Today in mad science: an Italian neurosurgeon claims to be proceeding full steam ahead with a plan to transplant a human head. That's according to an article in the delightfully-named German magazine Ooom, which reveals that
- The world’s first human head transplant will be performed within the next ten months.
- The procedure will be performed in China.
Many experiments have already been conducted and, according to Prof. Canavero, have yielded “incredible results, which will change the course of medicine.” ...The world’s first head transplant reportedly poses far fewer surgical and medical obstacles than previously assumed. The duration of the procedure will allegedly be significantly shorter than 72 hours.

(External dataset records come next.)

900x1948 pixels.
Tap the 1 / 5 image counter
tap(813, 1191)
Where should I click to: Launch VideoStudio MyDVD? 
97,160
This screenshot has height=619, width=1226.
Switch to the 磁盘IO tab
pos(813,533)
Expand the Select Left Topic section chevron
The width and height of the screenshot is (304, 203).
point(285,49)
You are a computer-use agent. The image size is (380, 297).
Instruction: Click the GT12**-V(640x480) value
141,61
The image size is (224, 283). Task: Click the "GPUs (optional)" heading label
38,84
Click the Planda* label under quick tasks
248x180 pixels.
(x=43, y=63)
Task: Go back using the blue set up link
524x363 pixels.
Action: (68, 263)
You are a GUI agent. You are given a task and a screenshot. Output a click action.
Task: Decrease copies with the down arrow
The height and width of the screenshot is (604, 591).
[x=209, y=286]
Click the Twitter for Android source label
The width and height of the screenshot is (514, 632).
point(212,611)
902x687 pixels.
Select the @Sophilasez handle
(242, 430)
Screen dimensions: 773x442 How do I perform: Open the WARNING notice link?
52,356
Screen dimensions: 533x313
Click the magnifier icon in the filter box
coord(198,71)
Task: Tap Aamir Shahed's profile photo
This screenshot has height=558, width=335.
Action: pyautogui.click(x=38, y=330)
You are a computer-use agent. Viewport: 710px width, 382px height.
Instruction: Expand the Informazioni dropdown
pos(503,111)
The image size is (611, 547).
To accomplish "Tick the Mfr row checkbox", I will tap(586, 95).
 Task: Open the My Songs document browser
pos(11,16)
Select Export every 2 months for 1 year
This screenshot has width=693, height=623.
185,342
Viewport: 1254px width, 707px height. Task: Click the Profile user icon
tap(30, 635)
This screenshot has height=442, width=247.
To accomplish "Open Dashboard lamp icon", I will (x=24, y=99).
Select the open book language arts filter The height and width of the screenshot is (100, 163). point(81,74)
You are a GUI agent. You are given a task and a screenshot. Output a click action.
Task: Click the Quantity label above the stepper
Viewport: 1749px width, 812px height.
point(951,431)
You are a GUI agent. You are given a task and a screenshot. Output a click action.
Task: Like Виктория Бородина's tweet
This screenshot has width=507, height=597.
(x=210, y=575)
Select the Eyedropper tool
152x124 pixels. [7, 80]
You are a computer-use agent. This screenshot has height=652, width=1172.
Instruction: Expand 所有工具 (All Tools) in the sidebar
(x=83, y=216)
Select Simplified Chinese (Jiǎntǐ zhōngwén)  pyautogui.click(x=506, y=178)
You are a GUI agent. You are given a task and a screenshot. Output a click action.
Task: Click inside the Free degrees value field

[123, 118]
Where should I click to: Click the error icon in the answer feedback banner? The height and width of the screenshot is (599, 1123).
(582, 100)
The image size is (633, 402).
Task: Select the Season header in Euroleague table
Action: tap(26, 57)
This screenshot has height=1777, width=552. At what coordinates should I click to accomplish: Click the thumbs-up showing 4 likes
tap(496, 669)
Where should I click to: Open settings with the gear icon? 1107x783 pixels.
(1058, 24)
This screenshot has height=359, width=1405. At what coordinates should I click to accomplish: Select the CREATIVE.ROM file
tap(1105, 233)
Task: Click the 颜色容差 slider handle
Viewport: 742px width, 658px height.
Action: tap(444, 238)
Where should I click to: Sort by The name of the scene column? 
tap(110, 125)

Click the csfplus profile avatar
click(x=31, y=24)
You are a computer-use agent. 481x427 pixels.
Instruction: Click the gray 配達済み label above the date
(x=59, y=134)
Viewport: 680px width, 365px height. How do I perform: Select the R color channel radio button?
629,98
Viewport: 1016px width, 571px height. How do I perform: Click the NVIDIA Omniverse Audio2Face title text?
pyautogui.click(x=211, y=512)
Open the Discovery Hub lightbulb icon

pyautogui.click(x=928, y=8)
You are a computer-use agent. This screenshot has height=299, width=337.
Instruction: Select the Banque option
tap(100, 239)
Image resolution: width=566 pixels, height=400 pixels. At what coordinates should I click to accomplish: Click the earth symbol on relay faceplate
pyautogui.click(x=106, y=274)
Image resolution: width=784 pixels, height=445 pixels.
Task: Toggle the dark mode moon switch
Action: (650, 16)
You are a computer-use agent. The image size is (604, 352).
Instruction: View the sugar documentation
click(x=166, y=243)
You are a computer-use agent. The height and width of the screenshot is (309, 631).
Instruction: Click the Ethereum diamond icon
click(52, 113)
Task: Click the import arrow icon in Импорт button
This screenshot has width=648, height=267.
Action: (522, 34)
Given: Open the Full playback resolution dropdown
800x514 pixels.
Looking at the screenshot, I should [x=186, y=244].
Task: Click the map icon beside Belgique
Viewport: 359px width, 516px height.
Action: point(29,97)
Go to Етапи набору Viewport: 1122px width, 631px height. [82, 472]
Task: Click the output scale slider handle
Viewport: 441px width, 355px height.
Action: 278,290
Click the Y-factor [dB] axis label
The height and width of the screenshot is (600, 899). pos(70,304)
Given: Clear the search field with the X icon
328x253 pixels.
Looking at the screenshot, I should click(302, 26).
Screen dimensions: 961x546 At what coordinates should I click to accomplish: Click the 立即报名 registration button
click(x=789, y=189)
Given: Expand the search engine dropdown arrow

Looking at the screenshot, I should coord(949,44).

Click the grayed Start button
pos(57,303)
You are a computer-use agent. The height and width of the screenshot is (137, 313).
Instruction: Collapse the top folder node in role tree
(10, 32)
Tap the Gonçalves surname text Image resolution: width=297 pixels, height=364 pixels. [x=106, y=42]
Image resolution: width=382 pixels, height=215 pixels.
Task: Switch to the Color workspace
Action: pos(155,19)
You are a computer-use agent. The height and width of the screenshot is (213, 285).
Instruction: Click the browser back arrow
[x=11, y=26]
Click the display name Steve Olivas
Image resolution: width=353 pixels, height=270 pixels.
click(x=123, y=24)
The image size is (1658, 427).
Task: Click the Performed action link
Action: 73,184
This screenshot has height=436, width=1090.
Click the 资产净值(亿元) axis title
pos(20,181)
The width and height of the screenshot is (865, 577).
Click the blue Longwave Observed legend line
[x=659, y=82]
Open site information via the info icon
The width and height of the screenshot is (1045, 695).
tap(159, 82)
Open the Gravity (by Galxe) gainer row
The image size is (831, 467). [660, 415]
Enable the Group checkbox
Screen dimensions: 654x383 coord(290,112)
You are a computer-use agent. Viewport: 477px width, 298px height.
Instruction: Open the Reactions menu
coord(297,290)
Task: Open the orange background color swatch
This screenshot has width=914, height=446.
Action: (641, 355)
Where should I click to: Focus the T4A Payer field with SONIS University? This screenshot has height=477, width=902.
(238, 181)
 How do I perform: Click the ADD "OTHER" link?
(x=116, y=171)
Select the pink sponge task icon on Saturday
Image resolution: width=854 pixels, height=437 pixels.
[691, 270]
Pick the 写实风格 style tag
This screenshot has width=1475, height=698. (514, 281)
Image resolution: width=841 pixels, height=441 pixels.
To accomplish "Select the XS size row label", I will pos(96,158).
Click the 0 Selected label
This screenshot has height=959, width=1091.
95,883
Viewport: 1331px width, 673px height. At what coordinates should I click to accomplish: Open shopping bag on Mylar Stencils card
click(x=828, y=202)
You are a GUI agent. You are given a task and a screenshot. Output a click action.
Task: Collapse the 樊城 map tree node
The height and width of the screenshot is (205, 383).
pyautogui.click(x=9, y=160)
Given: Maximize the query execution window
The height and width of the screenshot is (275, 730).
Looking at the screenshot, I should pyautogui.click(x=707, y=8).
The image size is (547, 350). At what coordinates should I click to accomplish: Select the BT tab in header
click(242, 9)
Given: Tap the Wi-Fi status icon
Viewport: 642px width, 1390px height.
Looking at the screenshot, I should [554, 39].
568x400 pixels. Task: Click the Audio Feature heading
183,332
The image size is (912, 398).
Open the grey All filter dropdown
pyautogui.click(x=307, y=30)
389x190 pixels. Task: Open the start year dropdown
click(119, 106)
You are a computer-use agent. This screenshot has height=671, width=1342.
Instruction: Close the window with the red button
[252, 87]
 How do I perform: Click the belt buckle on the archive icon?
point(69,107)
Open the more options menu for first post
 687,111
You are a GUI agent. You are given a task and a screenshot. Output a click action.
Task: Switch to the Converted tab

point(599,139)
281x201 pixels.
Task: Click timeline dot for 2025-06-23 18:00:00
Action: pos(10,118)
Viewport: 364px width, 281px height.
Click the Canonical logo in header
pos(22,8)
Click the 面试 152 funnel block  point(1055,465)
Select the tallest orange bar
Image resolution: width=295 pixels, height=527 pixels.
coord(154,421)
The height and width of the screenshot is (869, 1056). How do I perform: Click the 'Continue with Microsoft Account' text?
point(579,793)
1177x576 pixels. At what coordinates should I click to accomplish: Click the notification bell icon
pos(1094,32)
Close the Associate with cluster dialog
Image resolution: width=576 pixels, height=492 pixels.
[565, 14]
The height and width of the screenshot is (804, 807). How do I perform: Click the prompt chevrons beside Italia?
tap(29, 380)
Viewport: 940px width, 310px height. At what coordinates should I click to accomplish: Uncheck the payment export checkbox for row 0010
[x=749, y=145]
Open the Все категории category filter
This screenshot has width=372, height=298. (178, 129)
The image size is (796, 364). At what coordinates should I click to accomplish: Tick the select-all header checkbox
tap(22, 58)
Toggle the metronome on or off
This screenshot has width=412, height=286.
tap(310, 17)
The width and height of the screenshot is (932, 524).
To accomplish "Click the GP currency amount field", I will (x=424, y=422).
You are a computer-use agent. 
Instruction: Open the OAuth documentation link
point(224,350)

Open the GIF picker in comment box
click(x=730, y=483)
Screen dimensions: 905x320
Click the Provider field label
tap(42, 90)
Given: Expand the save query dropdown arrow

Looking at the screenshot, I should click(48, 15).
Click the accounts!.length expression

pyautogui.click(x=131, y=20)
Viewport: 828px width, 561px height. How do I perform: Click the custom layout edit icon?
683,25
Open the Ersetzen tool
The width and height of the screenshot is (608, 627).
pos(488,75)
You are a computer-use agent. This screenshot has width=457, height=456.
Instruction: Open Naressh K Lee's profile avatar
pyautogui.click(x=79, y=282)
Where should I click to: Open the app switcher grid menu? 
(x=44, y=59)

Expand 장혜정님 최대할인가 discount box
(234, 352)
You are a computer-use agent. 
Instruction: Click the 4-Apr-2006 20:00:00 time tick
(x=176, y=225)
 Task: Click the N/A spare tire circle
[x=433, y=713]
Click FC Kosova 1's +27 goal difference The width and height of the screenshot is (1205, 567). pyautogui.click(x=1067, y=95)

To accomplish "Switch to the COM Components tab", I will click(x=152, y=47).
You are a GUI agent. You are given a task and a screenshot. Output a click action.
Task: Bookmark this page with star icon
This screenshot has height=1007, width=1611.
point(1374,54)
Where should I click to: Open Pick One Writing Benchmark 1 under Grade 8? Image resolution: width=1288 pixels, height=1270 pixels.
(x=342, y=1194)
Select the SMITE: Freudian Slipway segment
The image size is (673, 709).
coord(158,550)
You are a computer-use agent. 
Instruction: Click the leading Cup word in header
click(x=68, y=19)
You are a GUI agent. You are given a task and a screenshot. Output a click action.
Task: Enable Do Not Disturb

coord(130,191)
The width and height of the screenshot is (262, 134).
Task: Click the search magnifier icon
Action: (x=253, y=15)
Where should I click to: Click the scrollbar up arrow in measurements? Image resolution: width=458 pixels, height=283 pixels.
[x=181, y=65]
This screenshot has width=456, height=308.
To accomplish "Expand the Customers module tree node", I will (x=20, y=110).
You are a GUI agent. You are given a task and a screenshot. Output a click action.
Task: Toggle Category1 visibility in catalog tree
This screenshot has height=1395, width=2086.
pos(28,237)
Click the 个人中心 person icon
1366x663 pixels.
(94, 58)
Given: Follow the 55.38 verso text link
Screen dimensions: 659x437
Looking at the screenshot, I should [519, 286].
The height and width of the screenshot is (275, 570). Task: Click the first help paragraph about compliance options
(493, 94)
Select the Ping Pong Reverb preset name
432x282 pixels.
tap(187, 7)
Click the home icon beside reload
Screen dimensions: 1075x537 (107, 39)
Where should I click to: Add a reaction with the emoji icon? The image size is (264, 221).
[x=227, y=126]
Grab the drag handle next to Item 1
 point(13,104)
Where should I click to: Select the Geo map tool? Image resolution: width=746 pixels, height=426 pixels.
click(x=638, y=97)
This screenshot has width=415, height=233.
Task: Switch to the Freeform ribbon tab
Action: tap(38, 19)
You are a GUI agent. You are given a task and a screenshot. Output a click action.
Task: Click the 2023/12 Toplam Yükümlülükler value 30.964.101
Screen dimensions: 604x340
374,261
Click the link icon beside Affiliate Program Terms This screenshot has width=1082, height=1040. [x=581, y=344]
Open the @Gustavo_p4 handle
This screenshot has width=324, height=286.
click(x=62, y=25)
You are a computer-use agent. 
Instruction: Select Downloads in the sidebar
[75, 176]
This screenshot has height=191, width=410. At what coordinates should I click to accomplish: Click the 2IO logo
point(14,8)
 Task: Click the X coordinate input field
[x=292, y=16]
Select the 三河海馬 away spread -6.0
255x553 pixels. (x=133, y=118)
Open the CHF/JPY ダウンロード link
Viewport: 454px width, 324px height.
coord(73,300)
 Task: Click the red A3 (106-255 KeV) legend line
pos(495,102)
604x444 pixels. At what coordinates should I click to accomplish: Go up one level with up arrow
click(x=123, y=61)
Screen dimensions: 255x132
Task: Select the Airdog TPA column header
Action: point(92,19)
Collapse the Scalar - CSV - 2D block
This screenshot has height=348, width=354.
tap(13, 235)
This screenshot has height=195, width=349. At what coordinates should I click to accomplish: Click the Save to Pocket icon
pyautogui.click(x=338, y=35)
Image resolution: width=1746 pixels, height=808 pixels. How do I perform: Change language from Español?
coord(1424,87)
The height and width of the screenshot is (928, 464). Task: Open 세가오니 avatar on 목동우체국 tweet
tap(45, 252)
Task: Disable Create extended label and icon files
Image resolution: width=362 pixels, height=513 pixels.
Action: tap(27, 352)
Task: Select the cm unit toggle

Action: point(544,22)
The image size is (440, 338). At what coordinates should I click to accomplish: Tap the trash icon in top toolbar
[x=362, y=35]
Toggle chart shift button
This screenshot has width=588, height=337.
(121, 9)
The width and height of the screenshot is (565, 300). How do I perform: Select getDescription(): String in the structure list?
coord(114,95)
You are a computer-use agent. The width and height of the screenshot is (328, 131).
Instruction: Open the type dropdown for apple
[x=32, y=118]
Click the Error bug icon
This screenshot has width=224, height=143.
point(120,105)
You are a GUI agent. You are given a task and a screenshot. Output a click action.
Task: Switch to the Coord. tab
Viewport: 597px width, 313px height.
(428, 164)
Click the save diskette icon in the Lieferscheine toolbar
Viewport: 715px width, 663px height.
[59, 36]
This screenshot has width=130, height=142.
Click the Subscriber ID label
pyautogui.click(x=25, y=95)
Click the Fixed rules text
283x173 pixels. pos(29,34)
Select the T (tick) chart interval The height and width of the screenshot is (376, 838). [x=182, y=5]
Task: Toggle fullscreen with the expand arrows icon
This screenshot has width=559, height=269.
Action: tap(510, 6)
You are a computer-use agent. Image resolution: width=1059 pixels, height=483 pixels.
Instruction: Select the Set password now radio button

That's just the start. Coming up next,
We are currently planning the world’s first brain transplant, and I consider it realistic that we will be ready in three years at the latest. A brain transplant has many advantages: first, there is barely any immune reaction, which means the problem of rejection does not exist. The brain is, in a manner of speaking, a neutral organ. If you transplant a head with vessels, nerves, tendons and muscles, rejection can pose a massive problem. This is not the case with the brain. What may be problematic, however, is that no aspect of your original external body remains the same. Your head is no longer there; your brain is transplanted into an entirely different skull.
"Where will they get the brains?" a typical Infocult reader might ask. Our scientist gamely replies "Have you heard of the company Alcor?"
As soon as the first human head transplant has taken place, i.e., no later than in 2018, we will be able to attempt to reawaken the first frozen head.
That means you aim to transplant one of the frozen brains into a donor body?
Just to complete the "bwahahahaha" and Frankenstein aspects of this,
In a few months, we will severe a body from a head in an unprecedented medical procedure. In this phase, there is no life activity – not in the brain, not anywhere else in the body. The patient is dead, clinically dead. If we bring this person back to life, we will receive the first real account of what actually happens after death. The head transplant gives us the first insight into whether there is an afterlife, a heaven, a hereafter, or whatever you may want to call it or whether death is simply a flicking off of the light switch and that’s it.
There's more info here.
Of course, there are skeptics. Isn't that always the way with weak and small minds, worried about their "ethics" and "reality"?